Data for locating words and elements
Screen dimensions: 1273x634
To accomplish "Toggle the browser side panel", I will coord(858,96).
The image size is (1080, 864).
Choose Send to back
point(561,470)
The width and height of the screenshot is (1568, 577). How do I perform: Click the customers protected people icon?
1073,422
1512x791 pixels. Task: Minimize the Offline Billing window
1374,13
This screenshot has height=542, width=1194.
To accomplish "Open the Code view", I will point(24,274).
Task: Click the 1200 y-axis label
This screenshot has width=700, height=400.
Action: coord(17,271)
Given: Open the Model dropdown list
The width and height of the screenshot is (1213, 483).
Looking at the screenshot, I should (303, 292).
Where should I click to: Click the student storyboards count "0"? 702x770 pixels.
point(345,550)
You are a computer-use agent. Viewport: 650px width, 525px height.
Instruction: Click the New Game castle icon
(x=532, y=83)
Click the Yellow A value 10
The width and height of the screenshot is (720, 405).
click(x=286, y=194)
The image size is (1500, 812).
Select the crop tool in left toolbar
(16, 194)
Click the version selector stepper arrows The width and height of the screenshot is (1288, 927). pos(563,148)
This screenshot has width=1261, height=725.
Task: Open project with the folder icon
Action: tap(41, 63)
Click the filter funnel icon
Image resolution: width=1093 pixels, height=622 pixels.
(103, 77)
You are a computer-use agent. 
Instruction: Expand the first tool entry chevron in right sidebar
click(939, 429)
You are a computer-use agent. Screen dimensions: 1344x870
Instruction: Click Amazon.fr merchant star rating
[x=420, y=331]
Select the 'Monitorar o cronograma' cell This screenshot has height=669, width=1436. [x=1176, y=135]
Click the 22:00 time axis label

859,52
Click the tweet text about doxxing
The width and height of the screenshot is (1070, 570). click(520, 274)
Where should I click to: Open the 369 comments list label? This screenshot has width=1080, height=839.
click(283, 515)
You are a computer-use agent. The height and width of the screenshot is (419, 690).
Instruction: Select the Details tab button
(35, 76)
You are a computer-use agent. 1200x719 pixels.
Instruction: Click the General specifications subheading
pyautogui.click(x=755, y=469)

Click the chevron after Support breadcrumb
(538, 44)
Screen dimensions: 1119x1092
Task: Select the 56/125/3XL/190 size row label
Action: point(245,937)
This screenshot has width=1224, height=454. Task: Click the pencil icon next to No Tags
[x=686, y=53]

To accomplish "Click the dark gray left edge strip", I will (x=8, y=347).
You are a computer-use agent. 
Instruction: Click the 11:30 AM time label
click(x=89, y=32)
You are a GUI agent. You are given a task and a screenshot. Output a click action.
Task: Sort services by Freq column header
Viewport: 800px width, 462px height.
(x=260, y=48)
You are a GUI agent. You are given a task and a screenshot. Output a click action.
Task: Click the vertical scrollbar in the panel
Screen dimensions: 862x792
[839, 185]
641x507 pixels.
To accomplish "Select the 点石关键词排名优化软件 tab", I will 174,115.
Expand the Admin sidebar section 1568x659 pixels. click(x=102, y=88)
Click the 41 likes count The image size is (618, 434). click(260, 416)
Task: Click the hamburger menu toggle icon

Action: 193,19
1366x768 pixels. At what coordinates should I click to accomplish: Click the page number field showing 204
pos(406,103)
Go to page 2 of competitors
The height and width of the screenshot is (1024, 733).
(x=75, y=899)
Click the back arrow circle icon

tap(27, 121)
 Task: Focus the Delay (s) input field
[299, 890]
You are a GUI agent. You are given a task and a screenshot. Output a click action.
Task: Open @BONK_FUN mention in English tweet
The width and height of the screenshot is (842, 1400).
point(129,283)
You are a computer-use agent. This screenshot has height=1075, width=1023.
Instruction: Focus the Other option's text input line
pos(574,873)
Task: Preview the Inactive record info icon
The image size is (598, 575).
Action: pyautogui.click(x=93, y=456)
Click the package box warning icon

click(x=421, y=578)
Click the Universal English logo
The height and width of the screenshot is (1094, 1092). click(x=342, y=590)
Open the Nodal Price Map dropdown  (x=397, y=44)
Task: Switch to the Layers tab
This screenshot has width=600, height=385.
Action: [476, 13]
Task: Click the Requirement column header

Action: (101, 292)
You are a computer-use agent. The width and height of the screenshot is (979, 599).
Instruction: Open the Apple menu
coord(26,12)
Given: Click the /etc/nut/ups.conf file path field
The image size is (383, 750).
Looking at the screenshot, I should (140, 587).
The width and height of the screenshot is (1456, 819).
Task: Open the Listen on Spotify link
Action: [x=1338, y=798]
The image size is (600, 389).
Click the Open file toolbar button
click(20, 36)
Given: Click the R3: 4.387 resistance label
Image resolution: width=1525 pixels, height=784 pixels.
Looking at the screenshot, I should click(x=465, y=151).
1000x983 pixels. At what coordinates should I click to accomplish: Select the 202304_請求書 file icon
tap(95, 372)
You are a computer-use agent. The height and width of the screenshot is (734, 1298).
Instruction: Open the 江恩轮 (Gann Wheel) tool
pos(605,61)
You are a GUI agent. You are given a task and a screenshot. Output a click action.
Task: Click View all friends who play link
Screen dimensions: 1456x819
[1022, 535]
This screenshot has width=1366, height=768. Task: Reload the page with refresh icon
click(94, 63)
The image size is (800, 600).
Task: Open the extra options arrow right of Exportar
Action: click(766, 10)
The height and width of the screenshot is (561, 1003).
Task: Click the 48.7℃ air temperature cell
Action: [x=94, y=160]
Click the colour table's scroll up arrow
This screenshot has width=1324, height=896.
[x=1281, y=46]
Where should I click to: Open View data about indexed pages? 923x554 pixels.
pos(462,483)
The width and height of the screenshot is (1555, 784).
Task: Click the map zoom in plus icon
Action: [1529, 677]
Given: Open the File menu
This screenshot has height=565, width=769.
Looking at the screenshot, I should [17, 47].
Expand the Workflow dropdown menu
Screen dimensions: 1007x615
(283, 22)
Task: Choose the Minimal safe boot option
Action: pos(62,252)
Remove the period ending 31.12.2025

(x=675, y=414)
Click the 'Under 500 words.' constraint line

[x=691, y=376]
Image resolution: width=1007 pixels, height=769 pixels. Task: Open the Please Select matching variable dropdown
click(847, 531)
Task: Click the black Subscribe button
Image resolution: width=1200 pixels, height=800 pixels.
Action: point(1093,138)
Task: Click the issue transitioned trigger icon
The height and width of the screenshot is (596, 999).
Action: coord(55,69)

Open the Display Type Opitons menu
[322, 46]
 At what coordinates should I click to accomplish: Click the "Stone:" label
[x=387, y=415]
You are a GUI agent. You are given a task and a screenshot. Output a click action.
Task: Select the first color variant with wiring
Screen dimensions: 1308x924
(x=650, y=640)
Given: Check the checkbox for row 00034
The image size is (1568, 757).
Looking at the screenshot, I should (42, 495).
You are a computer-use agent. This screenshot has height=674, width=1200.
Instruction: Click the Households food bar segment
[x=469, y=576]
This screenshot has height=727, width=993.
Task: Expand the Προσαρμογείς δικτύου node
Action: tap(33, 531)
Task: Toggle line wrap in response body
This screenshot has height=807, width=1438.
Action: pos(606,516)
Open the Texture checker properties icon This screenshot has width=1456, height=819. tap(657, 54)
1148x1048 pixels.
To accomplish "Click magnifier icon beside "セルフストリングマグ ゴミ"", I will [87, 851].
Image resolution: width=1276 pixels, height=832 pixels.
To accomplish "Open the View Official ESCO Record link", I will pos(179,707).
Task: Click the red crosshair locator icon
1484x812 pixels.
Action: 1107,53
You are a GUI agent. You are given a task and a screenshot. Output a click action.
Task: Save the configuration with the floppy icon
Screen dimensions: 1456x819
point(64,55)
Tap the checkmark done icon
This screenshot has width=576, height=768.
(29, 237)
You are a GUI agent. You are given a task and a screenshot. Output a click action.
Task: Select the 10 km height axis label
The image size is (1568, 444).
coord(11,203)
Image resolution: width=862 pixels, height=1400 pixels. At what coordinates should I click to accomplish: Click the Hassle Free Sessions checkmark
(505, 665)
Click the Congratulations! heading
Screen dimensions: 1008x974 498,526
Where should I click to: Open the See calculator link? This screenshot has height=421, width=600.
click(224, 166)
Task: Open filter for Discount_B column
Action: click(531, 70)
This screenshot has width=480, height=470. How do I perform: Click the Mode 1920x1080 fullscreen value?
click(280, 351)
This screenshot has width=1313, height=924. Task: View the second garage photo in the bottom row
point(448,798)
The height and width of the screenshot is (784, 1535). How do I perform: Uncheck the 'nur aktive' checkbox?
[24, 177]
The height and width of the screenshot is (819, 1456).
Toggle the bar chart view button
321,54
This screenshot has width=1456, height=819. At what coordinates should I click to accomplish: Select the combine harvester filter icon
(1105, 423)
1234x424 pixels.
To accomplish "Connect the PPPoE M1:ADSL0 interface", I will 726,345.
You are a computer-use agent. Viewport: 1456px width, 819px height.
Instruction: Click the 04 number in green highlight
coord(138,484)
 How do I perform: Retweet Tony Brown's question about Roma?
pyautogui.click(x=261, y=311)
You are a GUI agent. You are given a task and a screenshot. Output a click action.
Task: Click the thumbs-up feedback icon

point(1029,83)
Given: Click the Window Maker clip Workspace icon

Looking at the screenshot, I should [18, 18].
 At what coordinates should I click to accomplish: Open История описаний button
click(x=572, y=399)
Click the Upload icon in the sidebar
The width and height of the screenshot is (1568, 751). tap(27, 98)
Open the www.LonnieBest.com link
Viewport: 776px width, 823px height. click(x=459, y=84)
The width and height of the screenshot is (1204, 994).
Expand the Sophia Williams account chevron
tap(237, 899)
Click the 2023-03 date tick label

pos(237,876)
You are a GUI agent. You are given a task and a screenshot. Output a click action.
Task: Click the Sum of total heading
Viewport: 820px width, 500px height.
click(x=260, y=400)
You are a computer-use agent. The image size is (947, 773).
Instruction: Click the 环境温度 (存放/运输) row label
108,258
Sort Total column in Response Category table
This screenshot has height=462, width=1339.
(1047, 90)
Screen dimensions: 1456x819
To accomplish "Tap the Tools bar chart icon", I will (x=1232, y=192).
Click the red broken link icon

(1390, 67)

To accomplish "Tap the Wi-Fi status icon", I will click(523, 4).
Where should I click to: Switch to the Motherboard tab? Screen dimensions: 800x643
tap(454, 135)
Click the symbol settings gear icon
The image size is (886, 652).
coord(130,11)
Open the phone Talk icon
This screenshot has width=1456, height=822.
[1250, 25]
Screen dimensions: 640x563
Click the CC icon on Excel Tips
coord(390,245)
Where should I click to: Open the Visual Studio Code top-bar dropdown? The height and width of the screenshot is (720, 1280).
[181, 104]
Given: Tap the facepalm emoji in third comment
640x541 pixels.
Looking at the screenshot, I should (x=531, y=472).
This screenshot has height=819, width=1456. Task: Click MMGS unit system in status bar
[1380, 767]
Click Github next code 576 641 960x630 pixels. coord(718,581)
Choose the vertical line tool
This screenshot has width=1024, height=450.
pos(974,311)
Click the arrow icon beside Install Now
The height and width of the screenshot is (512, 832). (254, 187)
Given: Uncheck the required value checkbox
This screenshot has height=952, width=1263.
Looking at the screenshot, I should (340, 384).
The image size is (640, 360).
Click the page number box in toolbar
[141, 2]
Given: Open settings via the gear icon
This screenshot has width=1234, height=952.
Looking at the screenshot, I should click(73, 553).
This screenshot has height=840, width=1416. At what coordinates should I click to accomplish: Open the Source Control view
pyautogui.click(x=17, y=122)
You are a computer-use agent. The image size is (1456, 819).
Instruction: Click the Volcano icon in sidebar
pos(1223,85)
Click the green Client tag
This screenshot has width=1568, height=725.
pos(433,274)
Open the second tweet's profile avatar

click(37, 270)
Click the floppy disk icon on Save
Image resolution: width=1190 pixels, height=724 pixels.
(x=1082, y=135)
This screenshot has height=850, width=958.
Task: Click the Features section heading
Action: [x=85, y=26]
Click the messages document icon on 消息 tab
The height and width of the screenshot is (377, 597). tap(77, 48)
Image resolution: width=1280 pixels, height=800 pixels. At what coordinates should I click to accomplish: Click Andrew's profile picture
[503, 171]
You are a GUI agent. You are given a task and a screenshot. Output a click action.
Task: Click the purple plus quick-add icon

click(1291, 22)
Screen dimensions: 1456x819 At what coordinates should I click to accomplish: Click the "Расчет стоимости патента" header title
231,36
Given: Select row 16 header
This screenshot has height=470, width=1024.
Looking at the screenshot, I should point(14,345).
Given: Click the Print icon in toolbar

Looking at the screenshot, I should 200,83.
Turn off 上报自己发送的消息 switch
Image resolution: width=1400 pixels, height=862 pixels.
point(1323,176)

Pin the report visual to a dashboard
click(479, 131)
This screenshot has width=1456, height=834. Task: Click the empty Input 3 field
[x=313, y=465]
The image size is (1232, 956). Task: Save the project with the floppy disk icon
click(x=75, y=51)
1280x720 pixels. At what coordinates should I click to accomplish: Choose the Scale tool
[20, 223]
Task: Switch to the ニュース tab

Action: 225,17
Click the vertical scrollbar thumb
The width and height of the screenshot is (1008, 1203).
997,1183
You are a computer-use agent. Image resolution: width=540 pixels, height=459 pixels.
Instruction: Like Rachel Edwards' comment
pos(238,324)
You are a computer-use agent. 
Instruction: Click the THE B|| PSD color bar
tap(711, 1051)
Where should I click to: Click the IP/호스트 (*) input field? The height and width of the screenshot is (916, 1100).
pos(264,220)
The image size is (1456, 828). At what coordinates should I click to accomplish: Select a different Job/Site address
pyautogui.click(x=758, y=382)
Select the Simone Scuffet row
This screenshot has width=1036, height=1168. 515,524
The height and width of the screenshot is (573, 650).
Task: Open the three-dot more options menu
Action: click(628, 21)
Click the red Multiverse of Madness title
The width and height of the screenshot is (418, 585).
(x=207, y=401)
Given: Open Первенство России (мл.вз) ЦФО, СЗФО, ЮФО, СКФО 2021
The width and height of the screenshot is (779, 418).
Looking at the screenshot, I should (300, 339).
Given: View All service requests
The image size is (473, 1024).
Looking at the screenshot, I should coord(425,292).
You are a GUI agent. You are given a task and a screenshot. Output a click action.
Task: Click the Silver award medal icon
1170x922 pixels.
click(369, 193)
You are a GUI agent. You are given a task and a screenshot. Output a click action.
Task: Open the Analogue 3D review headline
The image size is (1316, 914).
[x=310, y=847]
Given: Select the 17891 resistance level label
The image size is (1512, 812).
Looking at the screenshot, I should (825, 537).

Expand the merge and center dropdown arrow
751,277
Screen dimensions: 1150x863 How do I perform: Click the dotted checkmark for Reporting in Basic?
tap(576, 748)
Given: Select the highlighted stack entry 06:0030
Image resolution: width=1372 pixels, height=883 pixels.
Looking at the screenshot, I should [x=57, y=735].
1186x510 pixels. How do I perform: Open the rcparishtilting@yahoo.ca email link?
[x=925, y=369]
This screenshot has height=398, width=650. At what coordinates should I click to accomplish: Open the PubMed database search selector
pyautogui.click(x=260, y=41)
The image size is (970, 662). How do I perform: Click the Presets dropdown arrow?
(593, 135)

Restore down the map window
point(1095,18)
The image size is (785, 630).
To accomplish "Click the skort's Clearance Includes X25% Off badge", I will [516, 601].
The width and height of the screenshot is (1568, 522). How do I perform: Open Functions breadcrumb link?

**Aim of the task**
Please copy word for word the part of the listing above that opens with the line containing "Task: Click the red crosshair locator icon" and closes with the line containing "Action: 1107,53".

**Answer**
Task: Click the red crosshair locator icon
1484x812 pixels.
Action: 1107,53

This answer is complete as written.